Kelima, Mengambil ibrah dari semua kejadian dan peristiwa sepanjang tahun sebelumnya, dan tahun-tahun sebelumnya dimana berbagai krisis dan konflik multidimensi, serta musibah dan bencana besar silih berganti telah mengharu biru kehidupan bangsa Indonesia pada umumnya dan ummat Islam pada khususnya. Padahal itu semua hanyalah sebagian saja diantara hak sanksi atau hukuman atas fenomena maraknya bermacam-macam kejahatan, kemaksiatan dan penyimpangan yang diperbuat tangan-tangan kotor manusia pendurhaka. Firman Allah `azza wa jalla : "Telah tampak kerusakan di darat dan di laut disebabkan karena perbuatan tangan manusia, supaya Allah membuat mereka merasakan sebagian dari (akibat) perbuatan mereka, agar mereka kembali (ke jalan yang benar)" (Q.S. Ar Rum ; 41)

Keenam, Tahun baru Hijriyah mengingatkan kita pada peristiwa hijrah Nabi Muhammad shallallahu ‘alaihi wasallam, maka marilah kita benar-benar menghijrahkan diri dari segala bentuk keburukan menuju kebaikan, dari kemaksiatan menuju ketaatan, dari kejahiliyahan menuju totalitas Islam dan dari kegelapan memperturutkan hawa nafsu menuju cahaya terang keikhlasan dalam menggapai ridha Allah.

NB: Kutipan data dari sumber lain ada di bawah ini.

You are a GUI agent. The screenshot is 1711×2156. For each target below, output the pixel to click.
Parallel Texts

Ketujuh, Mengingatkan ummat Islam dan masyarakat bahwa, marak dan merajalelanya berbagai bentuk kemaksiatan yang menghancurkan sendi-sendi kehidupan selama ini, tidak terlepas dari fenomena lemahnya semangat dan usaha da'wah serta amar bil ma'ruf wannahi 'anil munkar di kalangan masyarakat. Oleh karenanya mari kita tingkatkan aktifitas da'wah yang berorientasi pada pembinaan generasi ummat dan pencegahan serta pemberantasan kemungkaran di muka bumi.

Nabi shallallahu ‘alaihi wasallam bersabda : "Barang siapa diantara kamu melihat suatu kemungkaran, maka hendaklah ia merubahnya dengan tangannya, jika tidak mampu maka dengan lisannya, jika tidak mampu pula, maka dengan hatinya, dan itu adalah selemah-lemahnya iman" (H.R. Muslim)

Kedelapan, Secara khusus kami mengajak seluruh ummat Islam untuk mengawali tahun baru Islam ini disamping dengan bentuk-bentuk ketaatan lain dengan memperbanyak puasa di bulan Muharram khususnya pada tanggal 10 dan 9 ('Asyura dan Tasu'a)

Rasulullah shallallahu ‘alaihi wasallam bersabda : "Sebaik-baik puasa setelah puasa Ramadhan adalah puasa bulan Muharram, dan sebaik-baik shalat setelah shalat fardhu adalah shalat malam". (H.R. Muslim)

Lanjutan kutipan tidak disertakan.